───── Supplied entries ─────

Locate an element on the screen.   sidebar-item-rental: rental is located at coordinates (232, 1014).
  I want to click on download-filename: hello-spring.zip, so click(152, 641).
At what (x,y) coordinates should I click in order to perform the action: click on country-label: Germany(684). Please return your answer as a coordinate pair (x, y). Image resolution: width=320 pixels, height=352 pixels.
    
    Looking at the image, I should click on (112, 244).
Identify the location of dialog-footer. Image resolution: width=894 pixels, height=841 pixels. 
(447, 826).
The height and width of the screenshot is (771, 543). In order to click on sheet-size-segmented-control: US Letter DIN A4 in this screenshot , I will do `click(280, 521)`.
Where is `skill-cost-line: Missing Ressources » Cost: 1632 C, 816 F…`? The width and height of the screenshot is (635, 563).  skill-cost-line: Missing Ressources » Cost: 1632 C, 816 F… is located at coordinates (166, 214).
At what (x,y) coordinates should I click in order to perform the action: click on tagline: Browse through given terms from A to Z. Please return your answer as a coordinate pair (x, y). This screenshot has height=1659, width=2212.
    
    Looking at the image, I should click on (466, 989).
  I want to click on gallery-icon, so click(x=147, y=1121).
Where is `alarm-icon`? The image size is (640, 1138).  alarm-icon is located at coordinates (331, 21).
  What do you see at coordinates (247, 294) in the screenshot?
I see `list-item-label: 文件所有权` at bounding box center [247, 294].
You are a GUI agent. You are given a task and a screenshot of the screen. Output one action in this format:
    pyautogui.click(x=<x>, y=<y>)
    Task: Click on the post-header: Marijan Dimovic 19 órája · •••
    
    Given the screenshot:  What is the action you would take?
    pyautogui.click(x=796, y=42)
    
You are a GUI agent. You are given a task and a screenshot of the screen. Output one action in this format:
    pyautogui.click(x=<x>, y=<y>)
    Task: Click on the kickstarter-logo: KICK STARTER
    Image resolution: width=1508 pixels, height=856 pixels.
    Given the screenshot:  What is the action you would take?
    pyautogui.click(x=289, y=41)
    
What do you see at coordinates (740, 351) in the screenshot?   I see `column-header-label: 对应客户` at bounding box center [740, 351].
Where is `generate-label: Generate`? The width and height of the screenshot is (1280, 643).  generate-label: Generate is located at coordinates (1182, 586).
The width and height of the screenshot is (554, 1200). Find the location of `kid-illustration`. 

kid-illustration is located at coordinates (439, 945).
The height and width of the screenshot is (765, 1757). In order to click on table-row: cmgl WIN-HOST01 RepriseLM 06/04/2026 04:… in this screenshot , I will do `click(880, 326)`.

─────

■ **Task requirements**
Recast all of the entries above as a numbered list, omitting any blank lines.

■ **Written solution**
1. Locate an element on the screen.   sidebar-item-rental: rental is located at coordinates (232, 1014).
2.   I want to click on download-filename: hello-spring.zip, so click(152, 641).
3. At what (x,y) coordinates should I click in order to perform the action: click on country-label: Germany(684). Please return your answer as a coordinate pair (x, y). Image resolution: width=320 pixels, height=352 pixels.
4.     Looking at the image, I should click on (112, 244).
5. Identify the location of dialog-footer. Image resolution: width=894 pixels, height=841 pixels. 
6. (447, 826).
7. The height and width of the screenshot is (771, 543). In order to click on sheet-size-segmented-control: US Letter DIN A4 in this screenshot , I will do `click(280, 521)`.
8. Where is `skill-cost-line: Missing Ressources » Cost: 1632 C, 816 F…`? The width and height of the screenshot is (635, 563).  skill-cost-line: Missing Ressources » Cost: 1632 C, 816 F… is located at coordinates (166, 214).
9. At what (x,y) coordinates should I click in order to perform the action: click on tagline: Browse through given terms from A to Z. Please return your answer as a coordinate pair (x, y). This screenshot has height=1659, width=2212.
10.     Looking at the image, I should click on (466, 989).
11.   I want to click on gallery-icon, so click(x=147, y=1121).
12. Where is `alarm-icon`? The image size is (640, 1138).  alarm-icon is located at coordinates (331, 21).
13.   What do you see at coordinates (247, 294) in the screenshot?
14. I see `list-item-label: 文件所有权` at bounding box center [247, 294].
15. You are a GUI agent. You are given a task and a screenshot of the screen. Output one action in this format:
16.     pyautogui.click(x=<x>, y=<y>)
17.     Task: Click on the post-header: Marijan Dimovic 19 órája · •••
18.     Given the screenshot:  What is the action you would take?
19.     pyautogui.click(x=796, y=42)
20. You are a GUI agent. You are given a task and a screenshot of the screen. Output one action in this format:
21.     pyautogui.click(x=<x>, y=<y>)
22.     Task: Click on the kickstarter-logo: KICK STARTER
23.     Image resolution: width=1508 pixels, height=856 pixels.
24.     Given the screenshot:  What is the action you would take?
25.     pyautogui.click(x=289, y=41)
26. What do you see at coordinates (740, 351) in the screenshot?   I see `column-header-label: 对应客户` at bounding box center [740, 351].
27. Where is `generate-label: Generate`? The width and height of the screenshot is (1280, 643).  generate-label: Generate is located at coordinates (1182, 586).
28. The width and height of the screenshot is (554, 1200). Find the location of `kid-illustration`. 
29. kid-illustration is located at coordinates (439, 945).
30. The height and width of the screenshot is (765, 1757). In order to click on table-row: cmgl WIN-HOST01 RepriseLM 06/04/2026 04:… in this screenshot , I will do `click(880, 326)`.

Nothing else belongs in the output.